Chapter 2 Setting up R
Welcome to R! For this introductory workshop, we will be using R Markdown. This might take a bit of getting used to it, but it is a great way to run R code and make comments so you know what you did!!
First thing that you will need to do is install the packages you need. The data set, as well as many of the commands is in a library called survival (good name, right!). We will also be using a powerful graphing software called ggplot (boy, we could have up to 5 workshops on this and still only scratch the surface of what this can do!) and a few extra libraries to make things look nice.
First, in the console, you will need to install the packages onto your local drive. To do so, type the commands:
install.packages(“survival”)
install.packages(“ggplot2”)
install.packages(“gridExtra”)
install.packages(“survminer”)
You will only need to do this once. Once they have been installed, you now have them on your local drive.

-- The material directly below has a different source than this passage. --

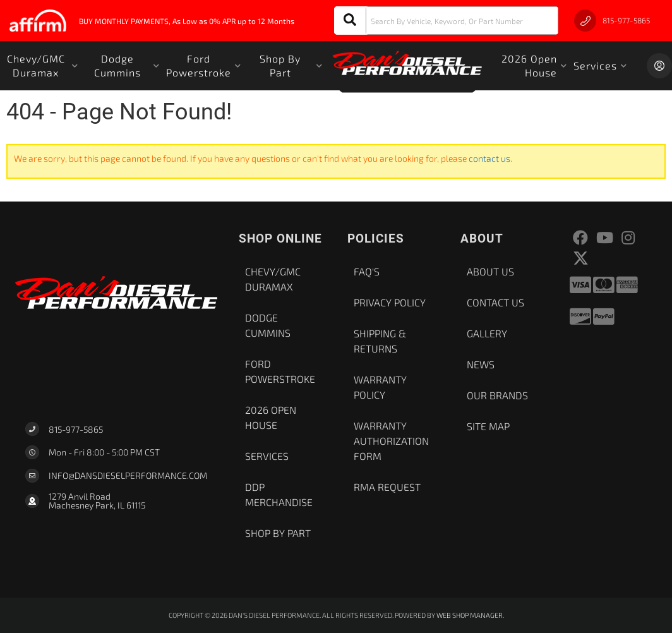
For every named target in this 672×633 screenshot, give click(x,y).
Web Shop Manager (469, 615)
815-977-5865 (76, 429)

Now let’s open a new R Markdown notebook. Go to File -> New File -> R Markdown… This will open an R Markdown file for you. Go ahead and run some of the “R Chunks” to see what is going on here. After you are comfortable, let’s change the first chunk to do what we need it to do. We will need to library the survival and ggplot2 package, as well as the other packages we will need. See below for code to do this. Every time you open this document, and want to run the codes contained within, you will need to do these commands first.
library(survival)
library(ggplot2)
library(gridExtra)
library(survminer)Be sure to hit the little green run button in the right hand corner to run this code. Feel free to put comments before or after this chunk to let you know what you just did!!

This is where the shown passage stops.